**** Information shown
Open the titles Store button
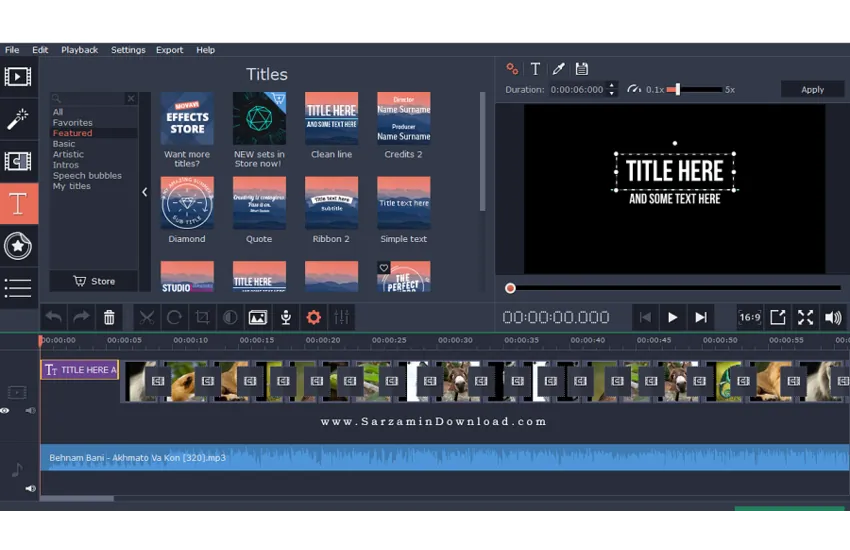The height and width of the screenshot is (550, 850). tap(95, 281)
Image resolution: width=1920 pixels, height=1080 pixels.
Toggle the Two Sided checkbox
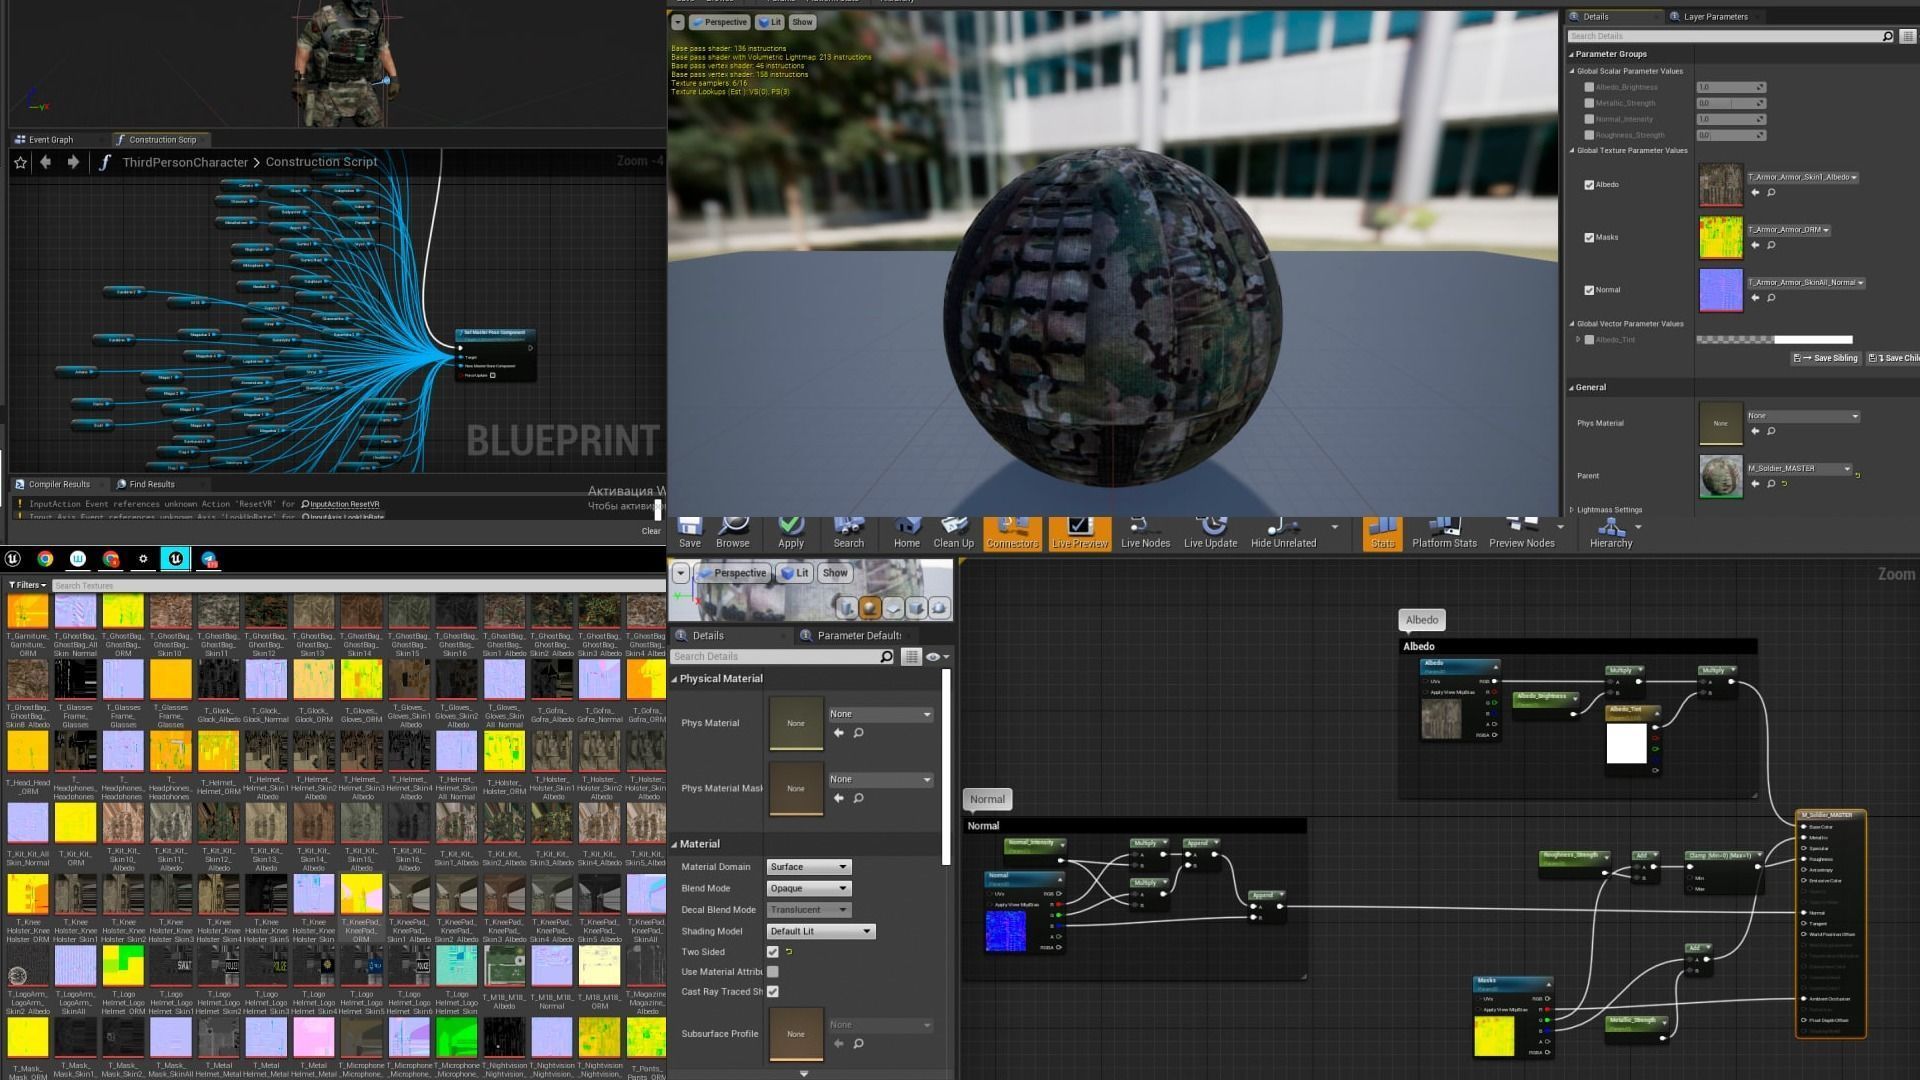point(772,952)
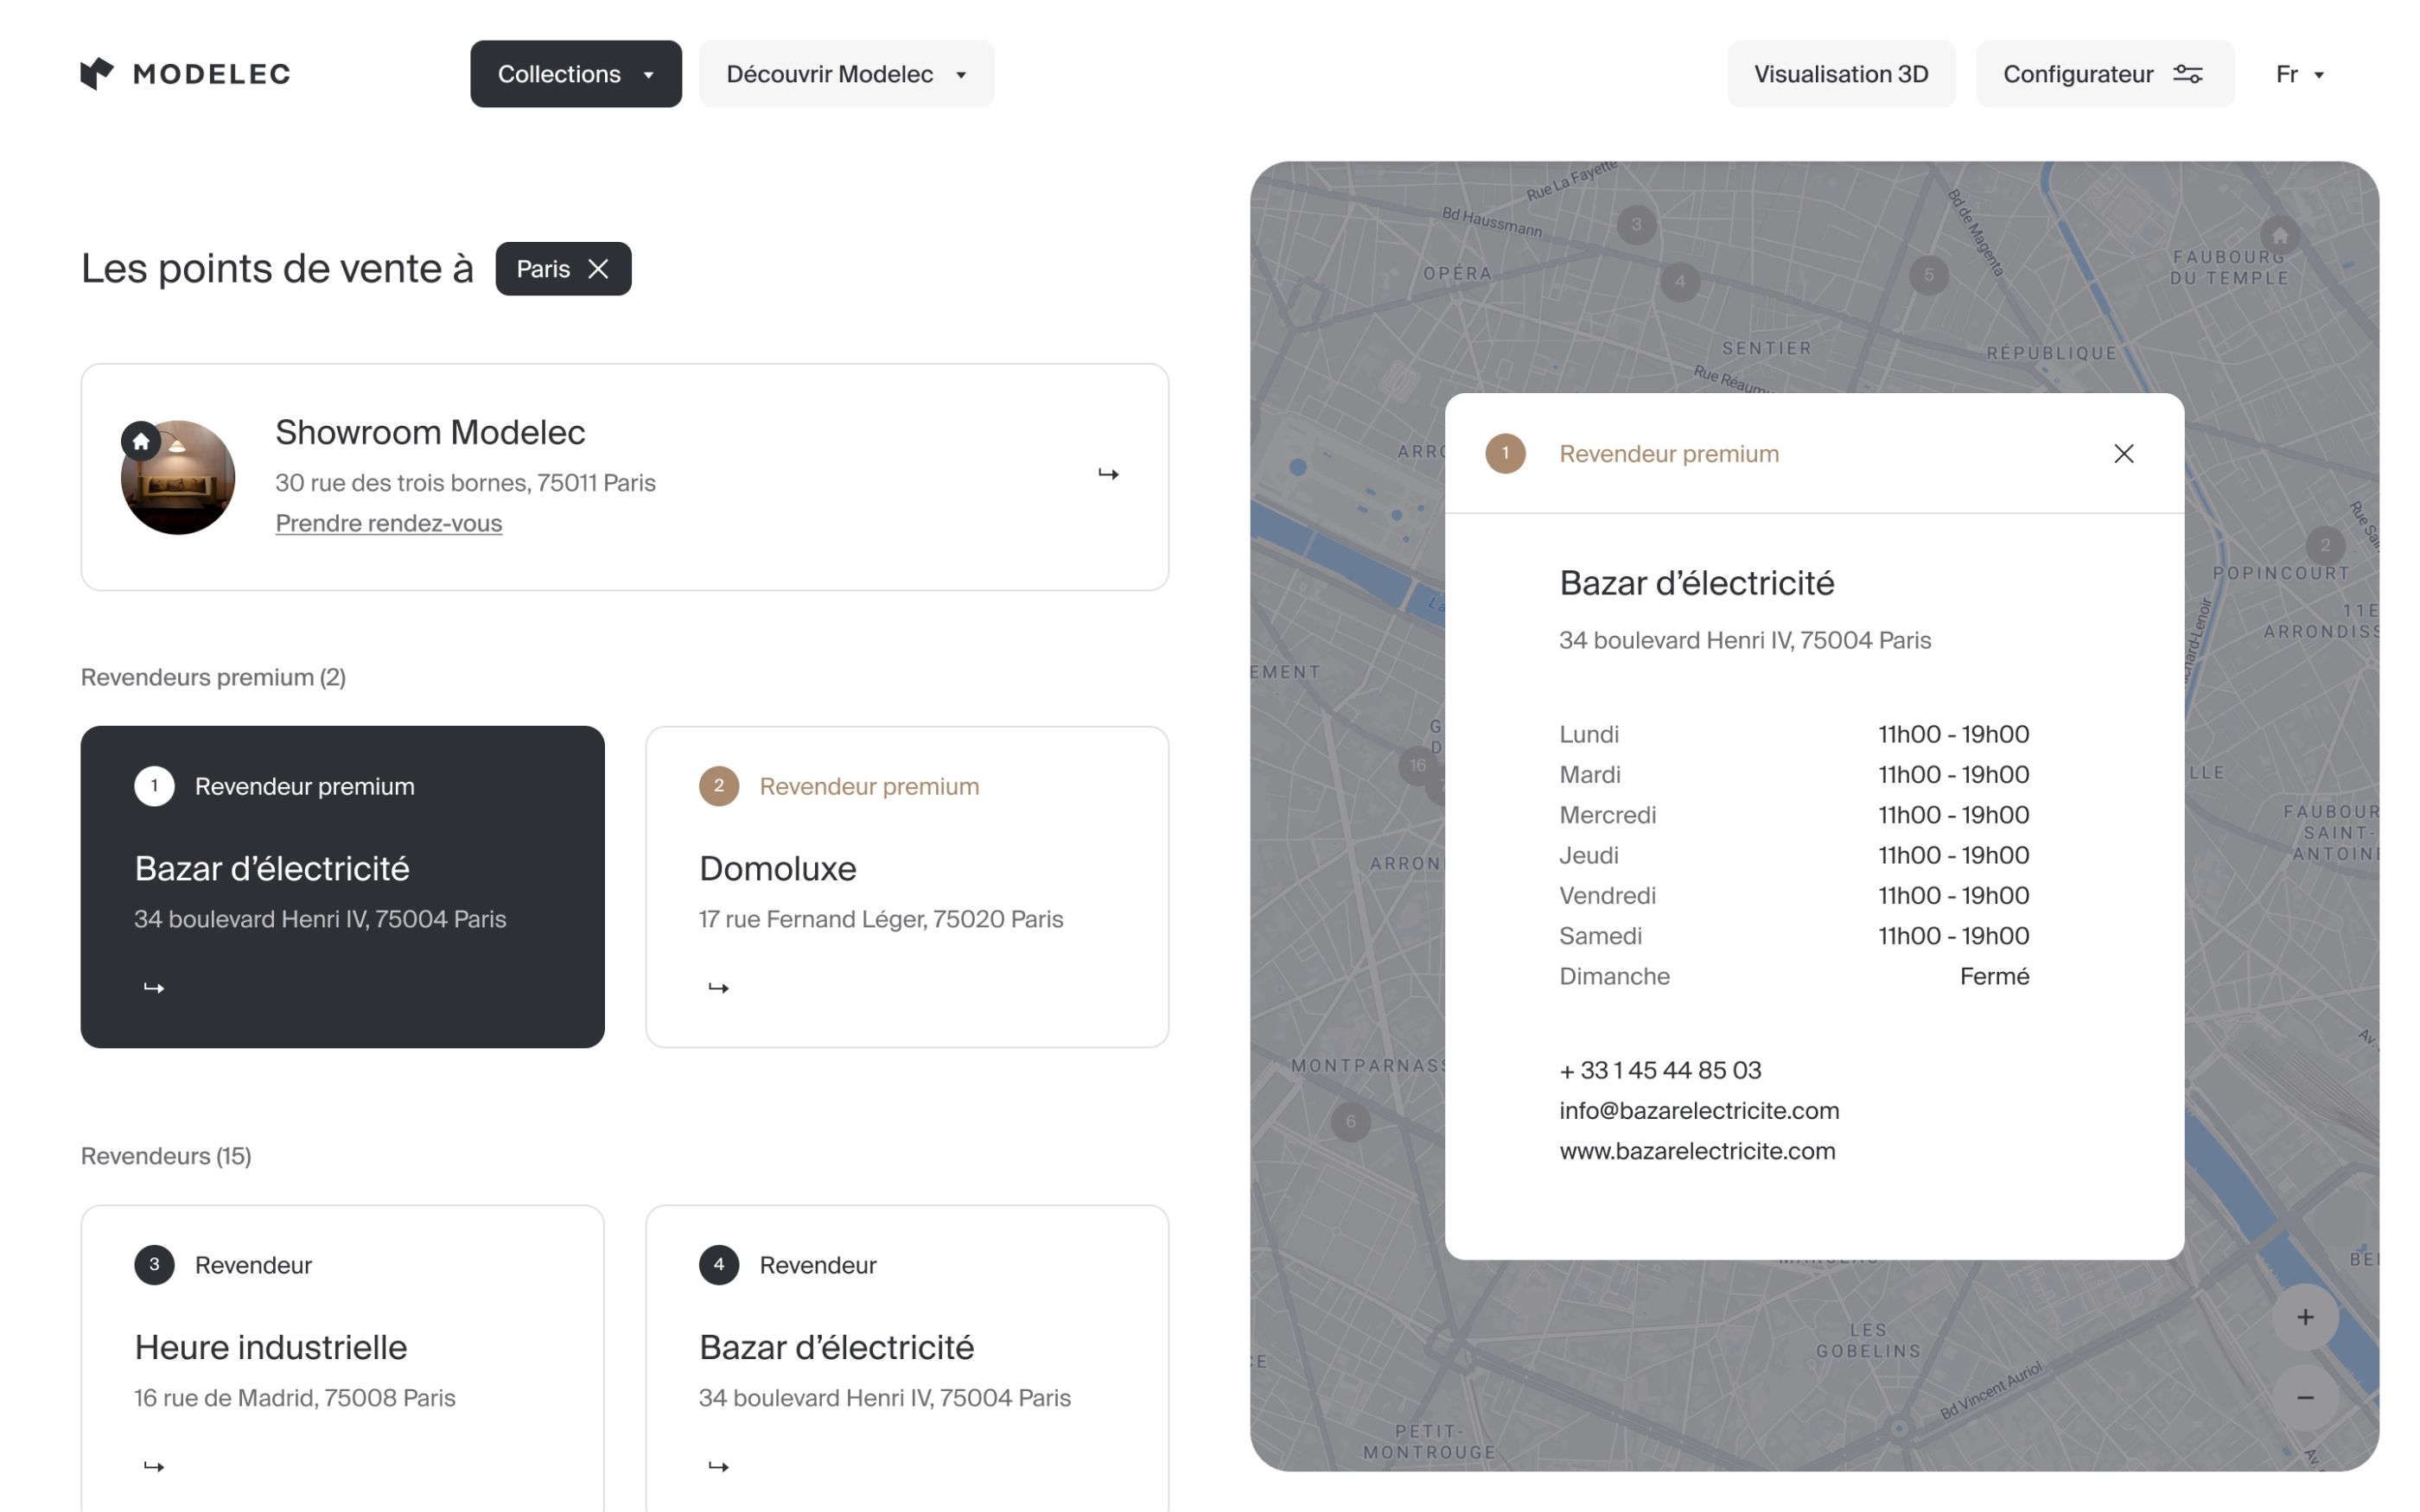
********
## Aim of the task
Rewrite the lines of the listing as a numbered list, skipping blank lines and leaving out the pictures.

## Expected answer
1. Open the titles Store button
2. The height and width of the screenshot is (550, 850). tap(95, 281)
3. Image resolution: width=1920 pixels, height=1080 pixels.
4. Toggle the Two Sided checkbox
5. point(772,952)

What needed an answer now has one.